И вот тут у молодого Ауэзова намечаются некоторые расхождения с высоким образцом.
Здоровому, радостному, молодому чувству двух веронцев противостоит косная традиция. Отчего затеялась вражда двух благородных семейств, которые упоминаются еще у Данте, никто уж не помнит, да и тяготятся ею здравомыслящие люди, вроде старика Капулетти, тем не менее прошлое упрямо тянется в настоящее, вербуя все новых партизан вроде Тибальта. На кого опереться в этом смертельном поединке? На властителя? Ну да, герцог Вероны обрекает изгнанию всякого, кто вольно и невольно подбрасывает дрова в костер застарелой вражды.
И все-таки наиболее мощной силой оказывается сама любовь, и в смерти Ромео и Джульетта предстают победителями. Над свежей могилой происходит прозрение, примирение, и родители клянутся соорудить золотые надгробия тем, кто жизнью своей разрешил бессмысленный разлад. Правда, откуда-то из-за кулис доносится смутный гул — объявляет о себе третья сила, которой этот разлад тоже глубоко чужд и даже ненавистен. Это горожане — народ Вероны. Вот его голос:
Так в том-то и дело, что почти не прорывается он, этот голос, да и в звучании своем опасно двусмыслен: в нем столько же протеста, сколько и нерассуждающей ярости, готовой крушить вокруг себя все, в том числе живое и здоровое. Величие же Шекспира в том и состоит, что он не скрывает этой двусмысленности, а ренессансный дух творчества прорывается прежде всего в изображении личности, готовой сбросить с себя
История казахских Ромео и Джульетты выстраивается иначе. «Скажут, — рассуждает Абыз о несчастной судьбе любовников, — их казнил народ. Нет, не народ их казнил, ибо нельзя назвать народом темных, тупых людей. Не число создает народность. Народ — это мы, это те, в ком живет его искра, в ком излучается свет, озаряющий путь в будущее. Вот кто народ!»
Отчего так случилось, что заставляет отклониться от столь явного, казалось бы, образца, откуда бы в трагедии порушенных судеб, за которой, как и у Шекспира, стоит трагедия самого исторического порядка вещей, такого рода жизнерадостный пафос, тем более, что кто же тогда все эти джигиты, на которых опираются, вынося свой жестокий приговор, бии? Кто эти темные люди? Не народ?

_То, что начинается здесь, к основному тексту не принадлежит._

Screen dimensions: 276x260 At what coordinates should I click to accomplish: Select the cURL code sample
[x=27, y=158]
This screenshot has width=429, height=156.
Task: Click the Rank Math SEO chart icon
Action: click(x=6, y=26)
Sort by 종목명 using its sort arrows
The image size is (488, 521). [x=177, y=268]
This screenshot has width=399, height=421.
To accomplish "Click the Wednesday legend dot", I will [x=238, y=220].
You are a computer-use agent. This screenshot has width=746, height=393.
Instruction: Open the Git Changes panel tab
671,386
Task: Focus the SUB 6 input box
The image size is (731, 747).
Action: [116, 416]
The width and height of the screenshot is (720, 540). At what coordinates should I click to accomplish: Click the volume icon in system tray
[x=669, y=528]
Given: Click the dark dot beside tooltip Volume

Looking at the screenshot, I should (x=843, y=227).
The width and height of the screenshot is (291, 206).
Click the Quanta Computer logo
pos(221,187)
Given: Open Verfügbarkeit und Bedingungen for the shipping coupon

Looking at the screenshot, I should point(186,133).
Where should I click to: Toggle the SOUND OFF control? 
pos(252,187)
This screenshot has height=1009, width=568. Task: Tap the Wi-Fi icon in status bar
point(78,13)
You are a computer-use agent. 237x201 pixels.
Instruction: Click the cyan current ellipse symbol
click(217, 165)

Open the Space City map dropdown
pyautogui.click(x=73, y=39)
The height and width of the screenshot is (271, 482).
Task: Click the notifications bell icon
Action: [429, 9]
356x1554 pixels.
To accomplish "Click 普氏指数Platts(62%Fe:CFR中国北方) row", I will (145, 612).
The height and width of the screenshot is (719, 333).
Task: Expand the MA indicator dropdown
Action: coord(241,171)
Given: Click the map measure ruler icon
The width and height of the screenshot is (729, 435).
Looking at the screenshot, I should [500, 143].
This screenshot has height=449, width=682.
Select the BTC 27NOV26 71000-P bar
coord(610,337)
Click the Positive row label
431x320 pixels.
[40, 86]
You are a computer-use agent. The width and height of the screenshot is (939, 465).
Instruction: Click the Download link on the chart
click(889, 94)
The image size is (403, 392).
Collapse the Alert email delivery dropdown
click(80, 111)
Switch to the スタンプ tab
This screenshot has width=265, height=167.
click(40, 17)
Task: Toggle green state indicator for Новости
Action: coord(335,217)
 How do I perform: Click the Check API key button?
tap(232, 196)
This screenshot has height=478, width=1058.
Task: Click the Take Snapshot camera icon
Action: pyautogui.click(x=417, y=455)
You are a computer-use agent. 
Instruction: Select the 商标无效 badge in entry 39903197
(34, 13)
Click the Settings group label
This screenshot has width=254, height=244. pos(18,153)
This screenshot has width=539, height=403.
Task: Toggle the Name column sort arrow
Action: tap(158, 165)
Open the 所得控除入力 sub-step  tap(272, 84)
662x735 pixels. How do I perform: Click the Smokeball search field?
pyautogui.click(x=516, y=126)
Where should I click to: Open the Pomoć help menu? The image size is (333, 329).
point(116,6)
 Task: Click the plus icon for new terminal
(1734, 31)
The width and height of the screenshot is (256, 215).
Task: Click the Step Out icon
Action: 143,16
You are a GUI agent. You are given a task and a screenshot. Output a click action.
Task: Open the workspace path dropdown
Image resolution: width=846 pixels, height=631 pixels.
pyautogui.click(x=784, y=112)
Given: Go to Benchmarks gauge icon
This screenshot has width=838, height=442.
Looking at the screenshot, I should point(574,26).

Может быть, не хватает творческого мужества все договорить до конца?
Или даже не творческого, а обыкновенного, человеческого, потому что признать неправоту народа — это значит усомниться в истории, это значит собственные корни подрубить. Род может заблуждаться, пусть даже это твой собственный род, но но-род — это то, что над родом, то, что выше рода, и тут — какие же могут быть заблуждения, а преступления — тем более?
Возможно.
Но, возможно, и не так. Возможно, уже с самого начала начинает сказываться действие иного источника, из которого также питается творчество Мухтара Ауэзова, и питается естественно и свободно. С Западом встречается Восток, и при столкновении, как от брошенного камня, расходятся круги, в которых смешаны разные воды.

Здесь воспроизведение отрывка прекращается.